Nadia Eghbal’s “Roads and Bridges” is an investigation into the Free & Open Source code that backs the digital world we know today, and the troubles that it faces. Eghbal’s analysis takes a very in-depth look at the various forces involved in this code, and what the results are.

Eghbal starts by using OpenSSL as a case study. Despite being used by a massive number of projects and companies (in 2014, OpenSSL was being used by 2/3 of web servers (link from article)), the project was barely getting any donations, and the project was only able to support one person as a full-time developer through a variety of consulting and contract work.

Eghbal summaries this phenomena with,

“As the world blazes ahead into a modern age of startups, code and technology, infrastructure continues to lag behind. The cracks in the foundation are not obvious right now, but they are widening.”

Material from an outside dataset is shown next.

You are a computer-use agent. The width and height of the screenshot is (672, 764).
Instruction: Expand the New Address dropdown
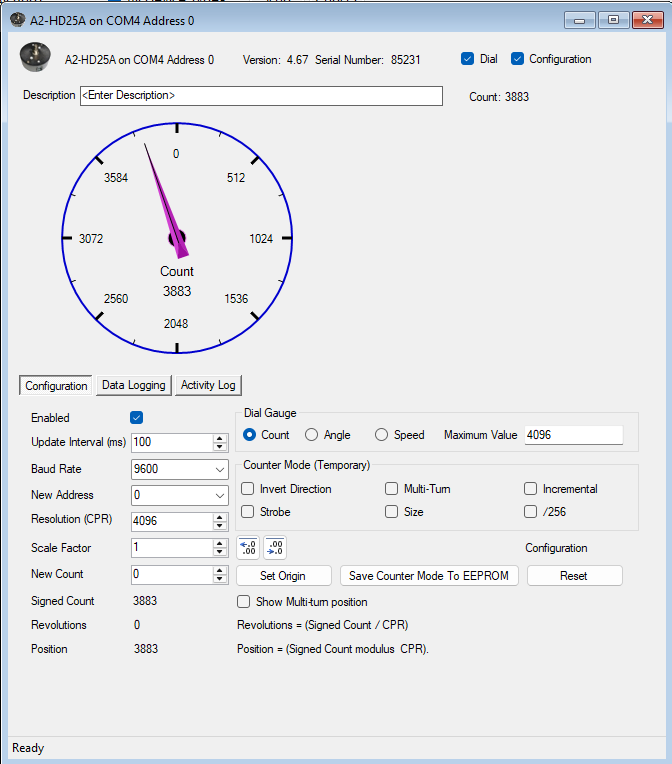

I happen to personally like this quote. It also bears similarity to the value of a brand identity, which is also hard to measure, but just as important to the long-term.

Eghbal continues into a thorough look at what forces are at play in FOSS software. I’ll only list a few, but I appreciate how many different sides it encompasses. I wouldn’t have thought of Venture Capitalists as an interested party for example, nor that it benefits employees since they are likely to need less training on new tools if they decide to move workplaces (which also ironically benefits the recruiting aspect of companies).

Later on Eghbal also briefly looks at “magpie developer” syndrome (developers liking new and shiny projects as opposed to older projects), and how some companies may see supporting open source as benefiting competitors, mores aspect I would have never thought of.

I also appreciate how deeply Eghbal looks into the history of FOSS, and the comparisons to physical infrastructure (such as roads). The copious amounts of history, nicely summarized to not be as dull as a biography, allow the reader insight into why certain things were done. Additionally, the comparisons to physical infrastructure add a layer of realism/physicality to the discussion.

Finally, I think that Eghbal’s look into the future of FOSS is insightful, and so I’m going to end with a quote:

“These newer developers borrow shared code to write what they need, but they are less capable of making substantial contributions back to those projects. Many are also accustomed to thinking of themselves as “users” of open source projects, rather than members of a community.”